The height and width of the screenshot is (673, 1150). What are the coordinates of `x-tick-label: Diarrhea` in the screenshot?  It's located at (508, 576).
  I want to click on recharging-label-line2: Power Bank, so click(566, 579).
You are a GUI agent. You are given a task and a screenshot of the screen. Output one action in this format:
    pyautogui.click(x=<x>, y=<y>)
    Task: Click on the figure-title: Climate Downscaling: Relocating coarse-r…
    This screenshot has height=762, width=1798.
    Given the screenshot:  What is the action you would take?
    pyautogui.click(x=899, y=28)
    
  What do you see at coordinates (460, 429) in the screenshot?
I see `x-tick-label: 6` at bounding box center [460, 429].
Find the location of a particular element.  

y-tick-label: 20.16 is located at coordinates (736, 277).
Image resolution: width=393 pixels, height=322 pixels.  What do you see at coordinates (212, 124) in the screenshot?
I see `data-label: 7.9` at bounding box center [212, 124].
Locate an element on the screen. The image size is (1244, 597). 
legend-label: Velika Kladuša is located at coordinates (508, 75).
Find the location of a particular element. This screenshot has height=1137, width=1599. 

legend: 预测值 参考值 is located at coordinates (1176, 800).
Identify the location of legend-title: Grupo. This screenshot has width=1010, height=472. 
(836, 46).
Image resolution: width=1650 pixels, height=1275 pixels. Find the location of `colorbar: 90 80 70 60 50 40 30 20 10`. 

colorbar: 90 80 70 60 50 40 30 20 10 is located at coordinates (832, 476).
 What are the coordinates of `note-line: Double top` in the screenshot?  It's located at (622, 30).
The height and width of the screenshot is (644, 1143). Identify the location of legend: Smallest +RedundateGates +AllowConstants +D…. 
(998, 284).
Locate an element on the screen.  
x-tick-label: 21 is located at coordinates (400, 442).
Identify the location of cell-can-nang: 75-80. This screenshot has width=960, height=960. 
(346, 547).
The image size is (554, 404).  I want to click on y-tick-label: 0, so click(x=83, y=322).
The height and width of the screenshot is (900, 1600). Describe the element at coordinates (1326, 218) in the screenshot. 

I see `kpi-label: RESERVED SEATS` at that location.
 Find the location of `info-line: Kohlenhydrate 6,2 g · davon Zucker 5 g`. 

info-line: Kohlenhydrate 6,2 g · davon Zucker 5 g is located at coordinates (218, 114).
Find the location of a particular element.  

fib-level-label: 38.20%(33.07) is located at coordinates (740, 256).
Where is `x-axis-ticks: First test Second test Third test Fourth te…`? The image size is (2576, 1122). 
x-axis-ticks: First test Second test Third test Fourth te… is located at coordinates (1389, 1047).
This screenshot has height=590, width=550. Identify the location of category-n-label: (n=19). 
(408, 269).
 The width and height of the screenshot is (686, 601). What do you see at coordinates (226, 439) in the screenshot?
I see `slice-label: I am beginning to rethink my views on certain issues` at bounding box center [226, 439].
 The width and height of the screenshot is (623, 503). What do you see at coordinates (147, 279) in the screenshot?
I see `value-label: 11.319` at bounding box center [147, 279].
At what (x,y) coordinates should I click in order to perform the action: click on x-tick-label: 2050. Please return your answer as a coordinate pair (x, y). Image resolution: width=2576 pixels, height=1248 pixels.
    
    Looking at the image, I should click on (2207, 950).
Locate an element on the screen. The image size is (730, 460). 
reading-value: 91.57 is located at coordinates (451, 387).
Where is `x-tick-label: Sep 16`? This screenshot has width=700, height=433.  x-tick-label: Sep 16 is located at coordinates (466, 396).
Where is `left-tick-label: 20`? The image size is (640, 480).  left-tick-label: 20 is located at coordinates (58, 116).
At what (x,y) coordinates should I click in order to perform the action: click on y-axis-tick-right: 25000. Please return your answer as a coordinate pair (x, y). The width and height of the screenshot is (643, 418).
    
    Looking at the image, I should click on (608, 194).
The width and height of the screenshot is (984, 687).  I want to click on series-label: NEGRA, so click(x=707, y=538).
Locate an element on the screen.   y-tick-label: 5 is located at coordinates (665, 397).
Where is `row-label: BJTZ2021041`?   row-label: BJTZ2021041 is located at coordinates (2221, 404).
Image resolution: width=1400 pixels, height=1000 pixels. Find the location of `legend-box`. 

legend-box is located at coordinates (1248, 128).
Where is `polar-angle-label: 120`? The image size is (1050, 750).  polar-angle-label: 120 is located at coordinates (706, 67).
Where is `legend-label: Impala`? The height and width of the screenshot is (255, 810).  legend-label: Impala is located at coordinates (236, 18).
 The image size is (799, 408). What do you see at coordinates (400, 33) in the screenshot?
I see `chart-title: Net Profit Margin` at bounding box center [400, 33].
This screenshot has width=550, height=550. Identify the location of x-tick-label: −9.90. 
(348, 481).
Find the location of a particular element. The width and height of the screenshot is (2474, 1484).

Exercise aim: Please copy out all of the rows above, keeping every character unchanged.

Completed exercise:
The height and width of the screenshot is (673, 1150). What are the coordinates of `x-tick-label: Diarrhea` in the screenshot?  It's located at (508, 576).
  I want to click on recharging-label-line2: Power Bank, so click(566, 579).
You are a GUI agent. You are given a task and a screenshot of the screen. Output one action in this format:
    pyautogui.click(x=<x>, y=<y>)
    Task: Click on the figure-title: Climate Downscaling: Relocating coarse-r…
    This screenshot has height=762, width=1798.
    Given the screenshot:  What is the action you would take?
    pyautogui.click(x=899, y=28)
    
  What do you see at coordinates (460, 429) in the screenshot?
I see `x-tick-label: 6` at bounding box center [460, 429].
Find the location of a particular element.  

y-tick-label: 20.16 is located at coordinates (736, 277).
Image resolution: width=393 pixels, height=322 pixels.  What do you see at coordinates (212, 124) in the screenshot?
I see `data-label: 7.9` at bounding box center [212, 124].
Locate an element on the screen. The image size is (1244, 597). 
legend-label: Velika Kladuša is located at coordinates (508, 75).
Find the location of a particular element. This screenshot has height=1137, width=1599. 

legend: 预测值 参考值 is located at coordinates (1176, 800).
Identify the location of legend-title: Grupo. This screenshot has width=1010, height=472. 
(836, 46).
Image resolution: width=1650 pixels, height=1275 pixels. Find the location of `colorbar: 90 80 70 60 50 40 30 20 10`. 

colorbar: 90 80 70 60 50 40 30 20 10 is located at coordinates (832, 476).
 What are the coordinates of `note-line: Double top` in the screenshot?  It's located at (622, 30).
The height and width of the screenshot is (644, 1143). Identify the location of legend: Smallest +RedundateGates +AllowConstants +D…. 
(998, 284).
Locate an element on the screen.  
x-tick-label: 21 is located at coordinates (400, 442).
Identify the location of cell-can-nang: 75-80. This screenshot has width=960, height=960. 
(346, 547).
The image size is (554, 404).  I want to click on y-tick-label: 0, so click(x=83, y=322).
The height and width of the screenshot is (900, 1600). Describe the element at coordinates (1326, 218) in the screenshot. 

I see `kpi-label: RESERVED SEATS` at that location.
 Find the location of `info-line: Kohlenhydrate 6,2 g · davon Zucker 5 g`. 

info-line: Kohlenhydrate 6,2 g · davon Zucker 5 g is located at coordinates (218, 114).
Find the location of a particular element.  

fib-level-label: 38.20%(33.07) is located at coordinates (740, 256).
Where is `x-axis-ticks: First test Second test Third test Fourth te…`? The image size is (2576, 1122). 
x-axis-ticks: First test Second test Third test Fourth te… is located at coordinates (1389, 1047).
This screenshot has height=590, width=550. Identify the location of category-n-label: (n=19). 
(408, 269).
 The width and height of the screenshot is (686, 601). What do you see at coordinates (226, 439) in the screenshot?
I see `slice-label: I am beginning to rethink my views on certain issues` at bounding box center [226, 439].
 The width and height of the screenshot is (623, 503). What do you see at coordinates (147, 279) in the screenshot?
I see `value-label: 11.319` at bounding box center [147, 279].
At what (x,y) coordinates should I click in order to perform the action: click on x-tick-label: 2050. Please return your answer as a coordinate pair (x, y). Image resolution: width=2576 pixels, height=1248 pixels.
    
    Looking at the image, I should click on (2207, 950).
Locate an element on the screen. The image size is (730, 460). 
reading-value: 91.57 is located at coordinates (451, 387).
Where is `x-tick-label: Sep 16`? This screenshot has width=700, height=433.  x-tick-label: Sep 16 is located at coordinates (466, 396).
Where is `left-tick-label: 20`? The image size is (640, 480).  left-tick-label: 20 is located at coordinates (58, 116).
At what (x,y) coordinates should I click in order to perform the action: click on y-axis-tick-right: 25000. Please return your answer as a coordinate pair (x, y). The width and height of the screenshot is (643, 418).
    
    Looking at the image, I should click on (608, 194).
The width and height of the screenshot is (984, 687).  I want to click on series-label: NEGRA, so click(x=707, y=538).
Locate an element on the screen.   y-tick-label: 5 is located at coordinates (665, 397).
Where is `row-label: BJTZ2021041`?   row-label: BJTZ2021041 is located at coordinates (2221, 404).
Image resolution: width=1400 pixels, height=1000 pixels. Find the location of `legend-box`. 

legend-box is located at coordinates (1248, 128).
Where is `polar-angle-label: 120`? The image size is (1050, 750).  polar-angle-label: 120 is located at coordinates (706, 67).
Where is `legend-label: Impala`? The height and width of the screenshot is (255, 810).  legend-label: Impala is located at coordinates (236, 18).
 The image size is (799, 408). What do you see at coordinates (400, 33) in the screenshot?
I see `chart-title: Net Profit Margin` at bounding box center [400, 33].
This screenshot has width=550, height=550. Identify the location of x-tick-label: −9.90. 
(348, 481).
Find the location of a particular element. The width and height of the screenshot is (2474, 1484).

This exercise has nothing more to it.